**REQUIRED ACTION**
The required answer is an exact copy of the records below, without pictures.
☆ ☆ ☆ ☆ ☆ ☆ ☆
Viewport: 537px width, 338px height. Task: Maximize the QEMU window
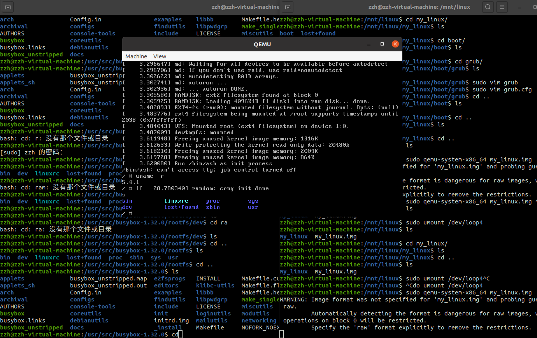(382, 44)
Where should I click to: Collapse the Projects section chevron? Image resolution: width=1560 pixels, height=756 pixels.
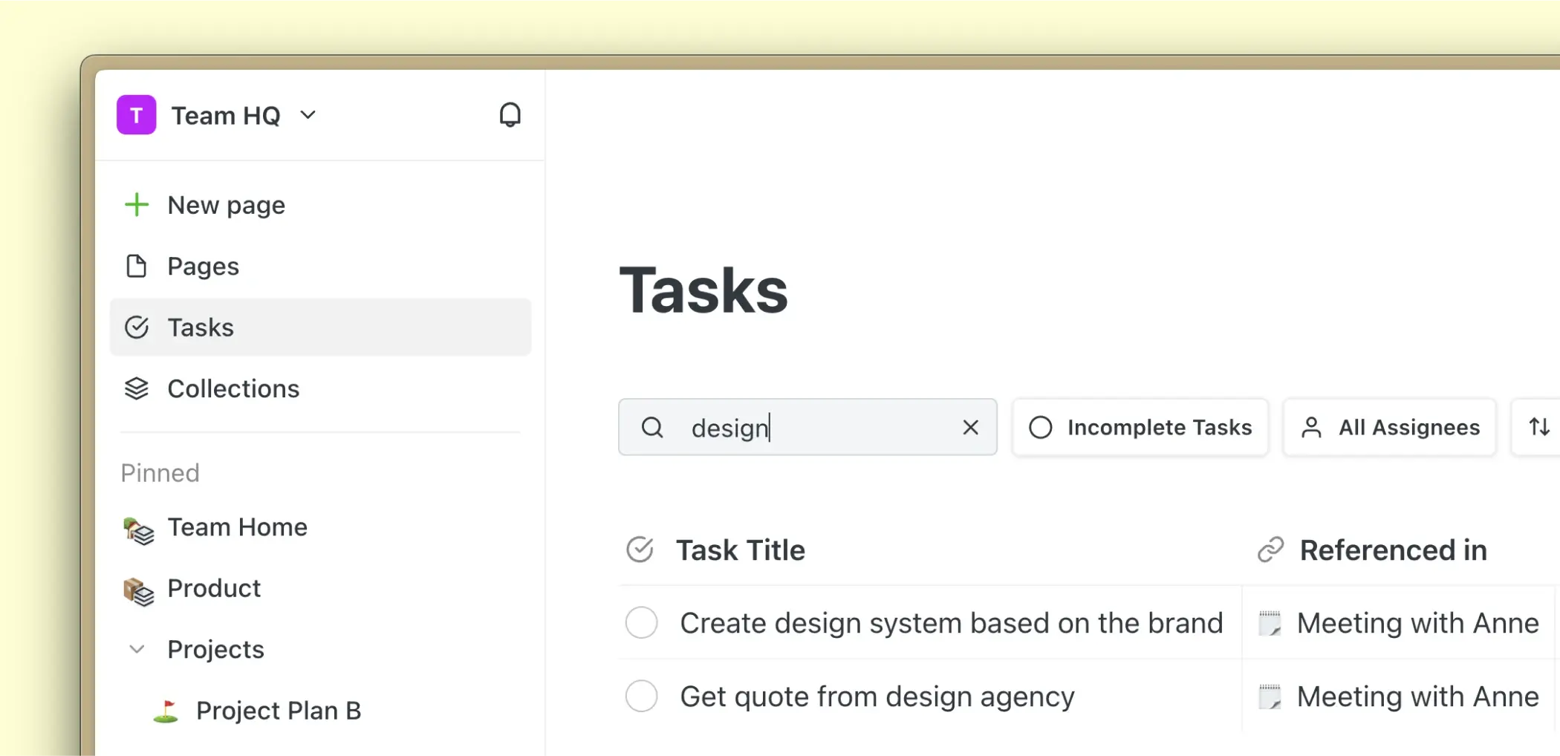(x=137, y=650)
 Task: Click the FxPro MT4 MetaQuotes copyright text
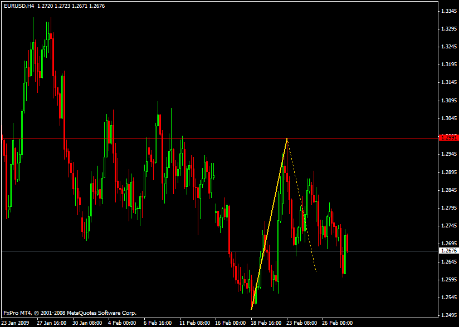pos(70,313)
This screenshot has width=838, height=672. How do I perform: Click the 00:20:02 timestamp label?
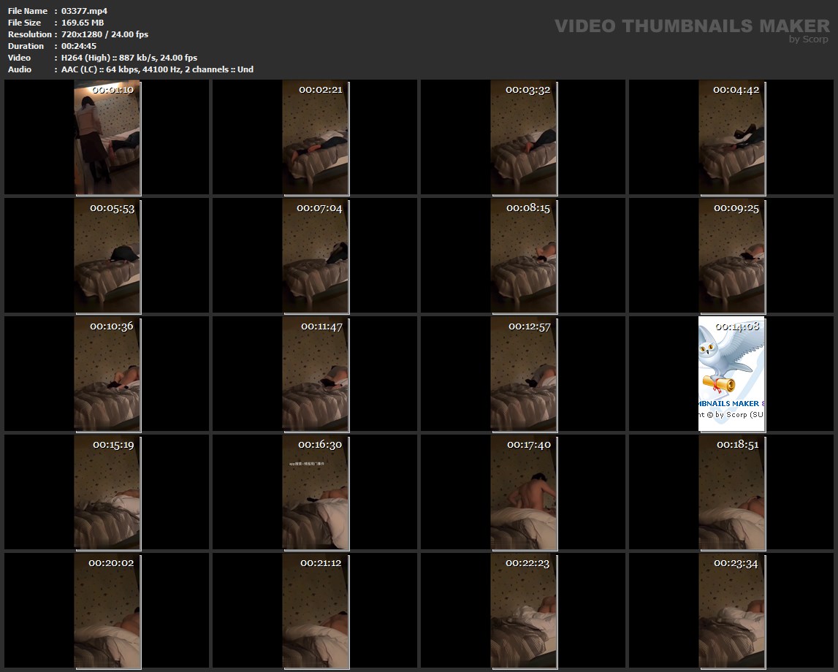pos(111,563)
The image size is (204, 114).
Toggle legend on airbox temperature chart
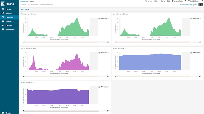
☆ ☆ ☆ ☆ ☆ ☆ ☆
**ANSWER TO THIS PROBLEM**
Viewport: 537px width, 338px height. Task: Maximize the QEMU window
(382, 44)
Where should I click to: Collapse the Projects section chevron? Image resolution: width=1560 pixels, height=756 pixels.
(x=137, y=650)
 Task: Click the FxPro MT4 MetaQuotes copyright text
pos(70,313)
This screenshot has width=838, height=672. How do I perform: Click the 00:20:02 timestamp label?
pos(111,563)
The image size is (204, 114).
Toggle legend on airbox temperature chart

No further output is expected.